## [TEXTE DE LA PAGE]
***

Si de prime abord la corrélation entre les deux produits semble farfelue, le chercheur précise que dans les deux cas «on retrouve les mêmes ingrédients ; un produit massivement utilisé par des professionnels, qui se retrouvent de fait fortement exposés (les agriculteurs pour le glyphosate, et les ouvriers travaillant dans le secteur de l’amiante), un lobby industriel puissant ayant un intérêt financier considérable à ce que le produit ne soit pas interdit et enfin des batailles d’influence concernant le caractère cancérigène des produits». Il souligne que pour l’amiante les résultats épidémiologiques démontrent que les travailleurs de l’amiante ont une probabilité 4 à 6 fois plus importante de développer un cancer par rapport au groupe de contrôle. C’est ce qu’on appelle le «risque relatif».
54.251 agriculteurs examinés sur 20 ans
Concernant l’étude épidémiologique américaine sur les effets du glyphosate, après vérifications d’usage, David Loupare trouve que les «signaux sont plutôt verts» et la juge fiable. Elle a été conduite sous l’égide de Laura Beane Freeman, une spécialiste de l’épidémiologie et a été publiée dans un journal sérieux (Journal of the National Cancer Institute). Aucun des chercheurs qui ont mené cette étude n’a de conflit d’intérêts déclaré et, enfin, les financements sont tous d’origine publique.

***

## [LISTING]
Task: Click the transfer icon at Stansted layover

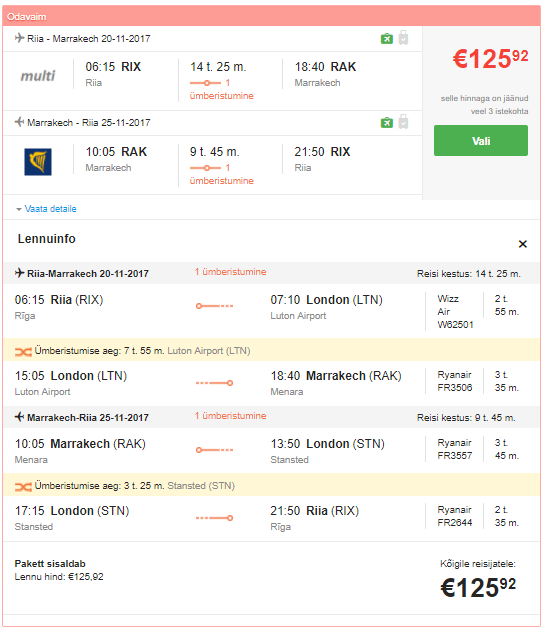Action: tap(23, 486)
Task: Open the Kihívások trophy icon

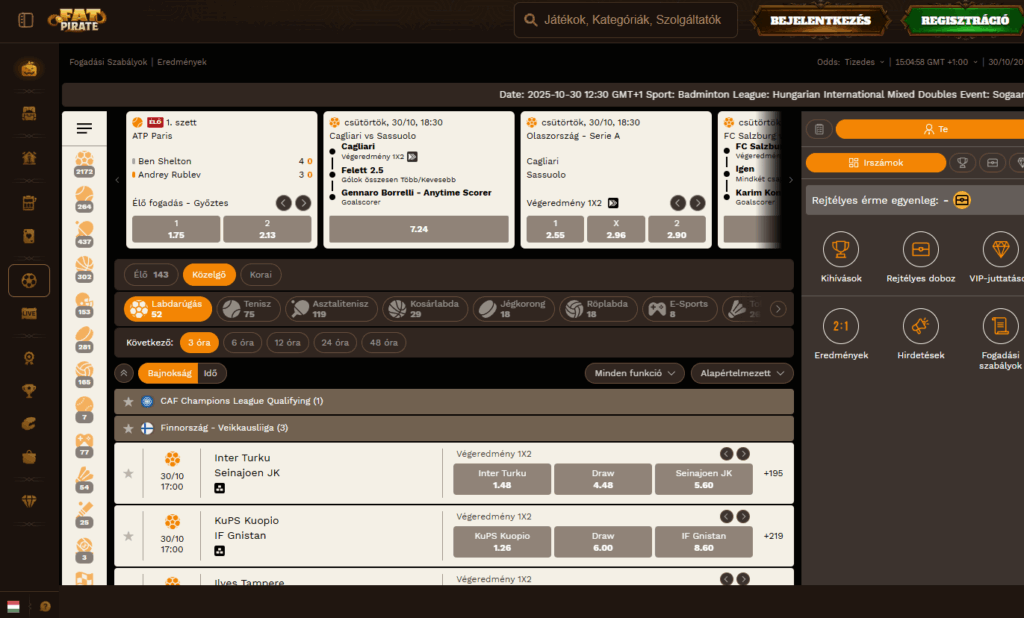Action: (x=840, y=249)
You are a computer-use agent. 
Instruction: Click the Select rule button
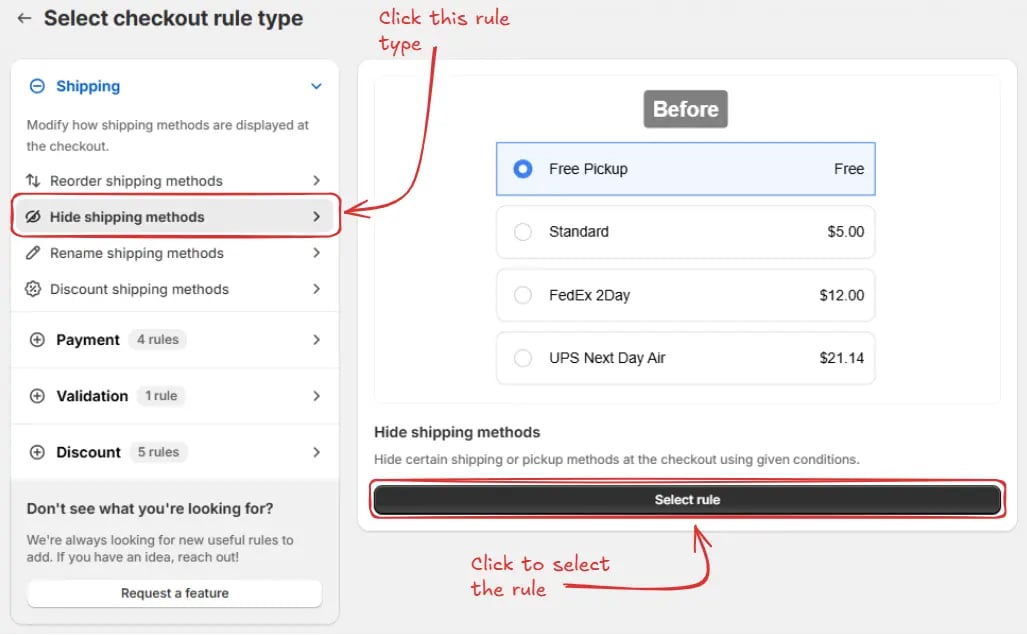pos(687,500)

***

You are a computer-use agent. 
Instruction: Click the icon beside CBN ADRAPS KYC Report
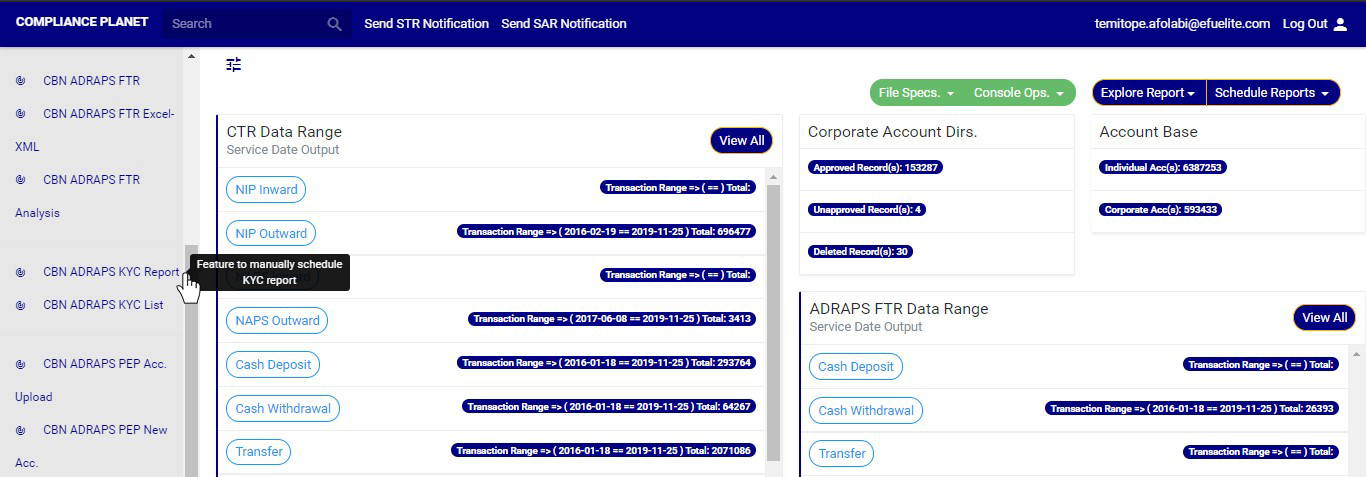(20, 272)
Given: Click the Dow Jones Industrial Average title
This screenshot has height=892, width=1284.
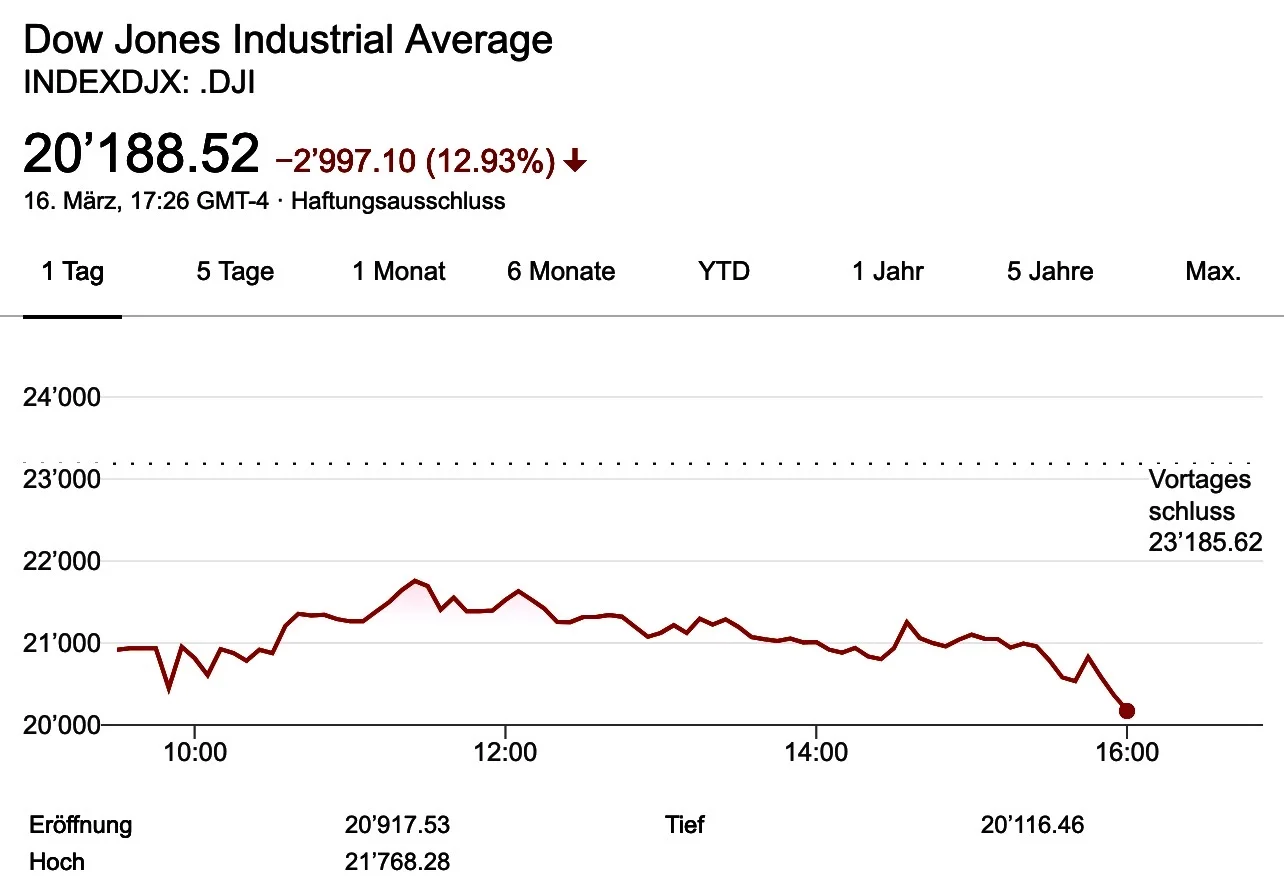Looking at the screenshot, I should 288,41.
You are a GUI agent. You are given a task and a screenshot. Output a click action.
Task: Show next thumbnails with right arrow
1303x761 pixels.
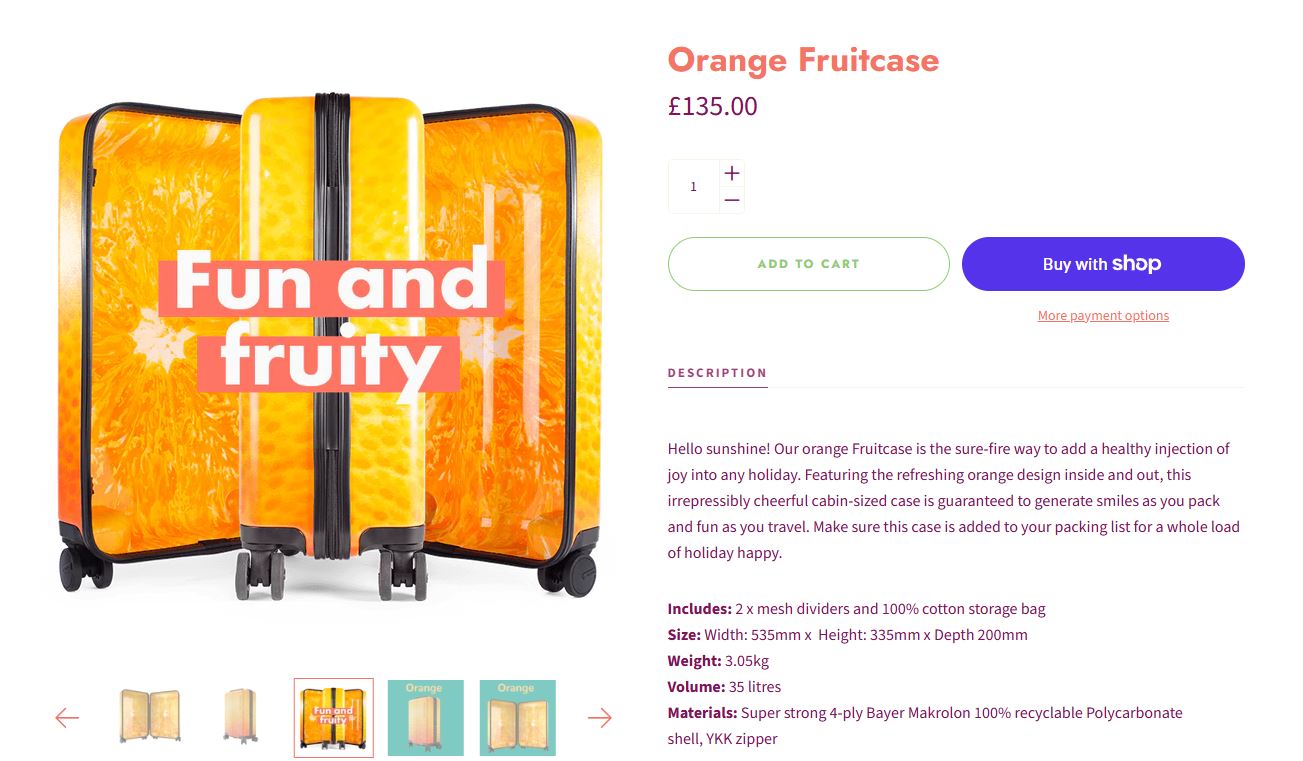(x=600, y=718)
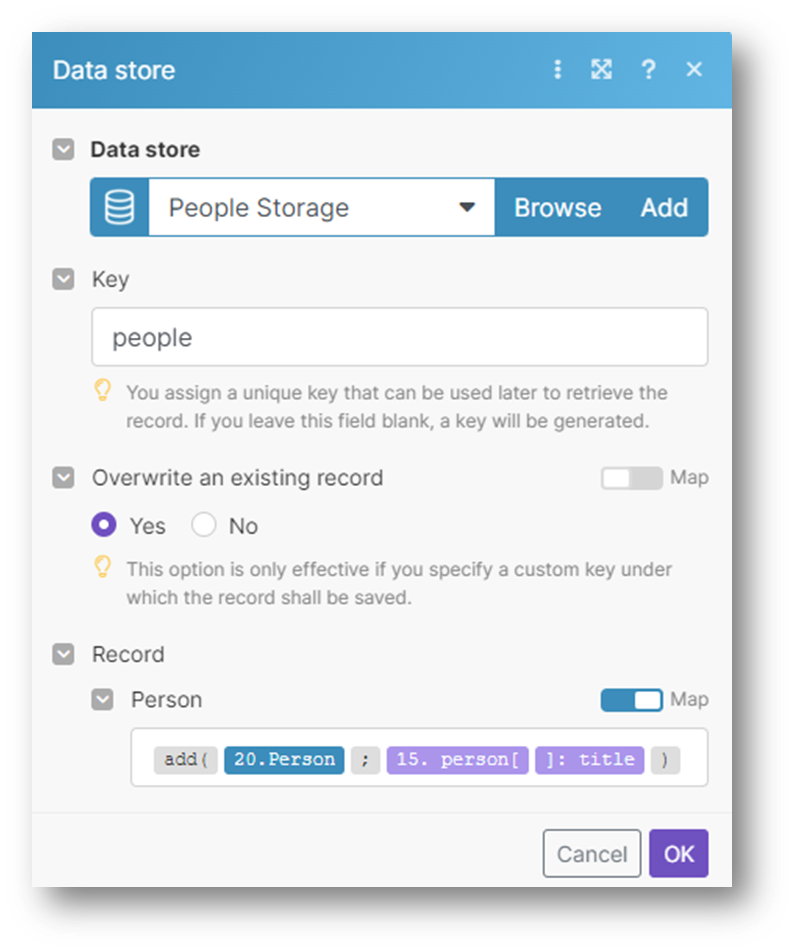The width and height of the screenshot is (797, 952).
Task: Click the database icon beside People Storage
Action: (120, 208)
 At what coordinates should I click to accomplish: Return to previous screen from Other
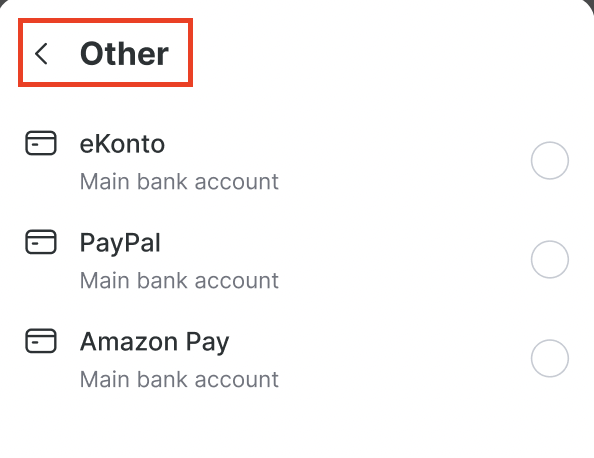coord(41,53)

***

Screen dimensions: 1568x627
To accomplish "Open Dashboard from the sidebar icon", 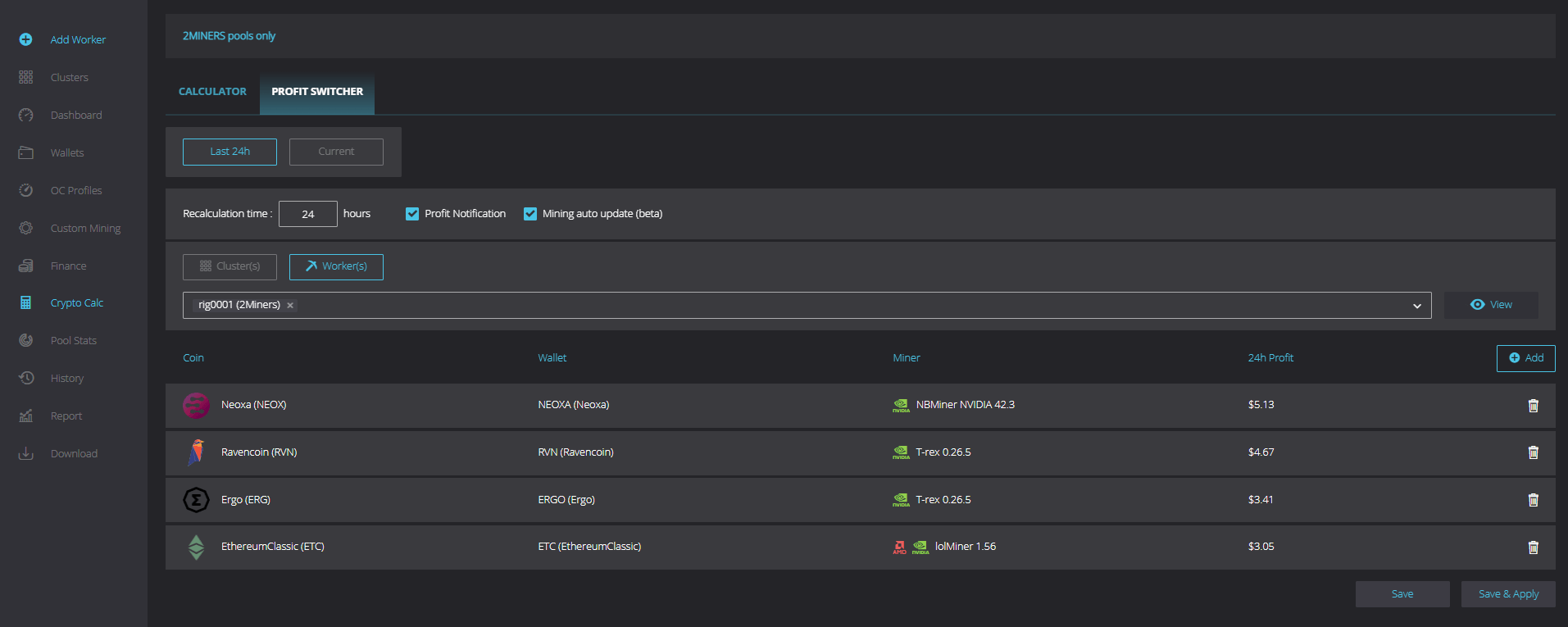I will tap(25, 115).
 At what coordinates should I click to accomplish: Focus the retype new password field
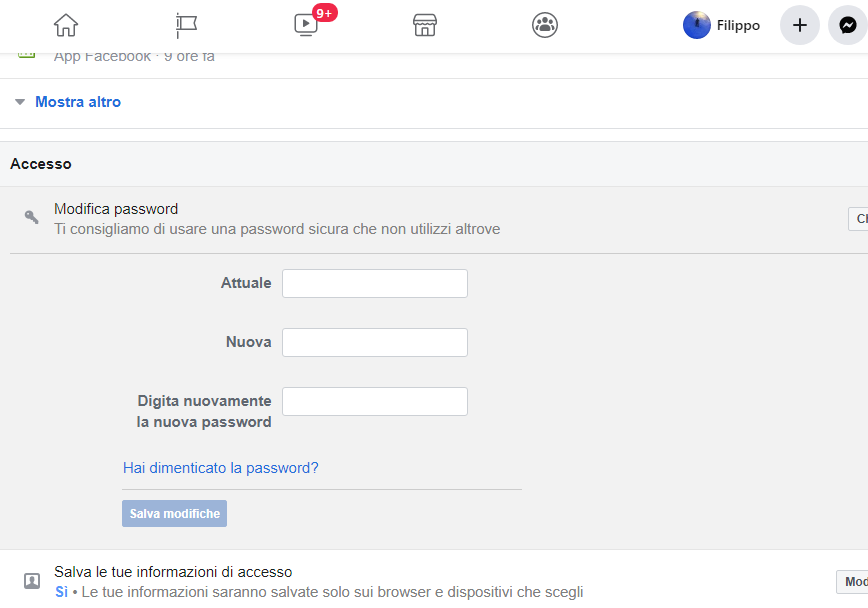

***

## [TRAVAIL DEMANDÉ]
**1)** D'après le texte sur le glyphosate et l'amiante, dans quelle revue l'étude épidémiologique américaine a-t-elle été publiée ?
**2)** Expliquez, à partir du texte sur le glyphosate et l'amiante, pourquoi David Loupare juge fiable l'étude épidémiologique américaine.
**3)** Prolongez le texte sur le glyphosate et l'amiante à la suite de sa dernière phrase.

## [EXERCICES CORRIGÉS]
**1)** Dans le Journal of the National Cancer Institute.

**2)** Elle a été conduite sous l'égide de Laura Beane Freeman, spécialiste de l'épidémiologie, et publiée dans un journal sérieux. Aucun des chercheurs n'a de conflit d'intérêts déclaré, et les financements sont tous d'origine publique.

**3)**
L’étude a été menée pendant plus de 20 ans sur 54.251 agriculteurs de Caroline du Nord et de l’Iowa. Selon David Louapre, cela représente un échantillon suffisant. Dans ce groupe, 9319 agriculteurs n’ont jamais utilisé de glyphosate, ils sont donc le groupe témoin, et 44.932 ont été exposés au glyphosate. Durant la période de suivi, les chercheurs ont diagnostiqué 7.290 cas de cancer pour le total des agriculteurs : 1.511 cas dans le groupe de contrôle et 5.779 dans le groupe “glyphosate”.
Statistiquement les utilisateurs de glyphosate n’ont donc pas développé plus de cancer. Le physicien remarque tout de même que ces résultats ne suffisent pas à innocenter le glyphosate, car on soupçonne qu’il a un mécanisme d’action spécifique conduisant à favoriser certains types de cancer, comme les lymphomes non hodgkinien, cancer du système lymphatique.
Les auteurs ont donc calculé le risque relatif associé à 22 types de cancers (poumon, rectum, testicule…). Pour aucun de ces cancers le glyphosate semble entraîner une augmentation de leur apparition. Des résultats non-significatifs, mais qui méritent une attention particulière, ont tout de même été observés pour la leucémie aigüe, les auteurs appellent donc à analyser spécifiquement ce type de cancer dans les études futures. Cette étude n’a donc pas démontré de lien entre glyphosate et cancer.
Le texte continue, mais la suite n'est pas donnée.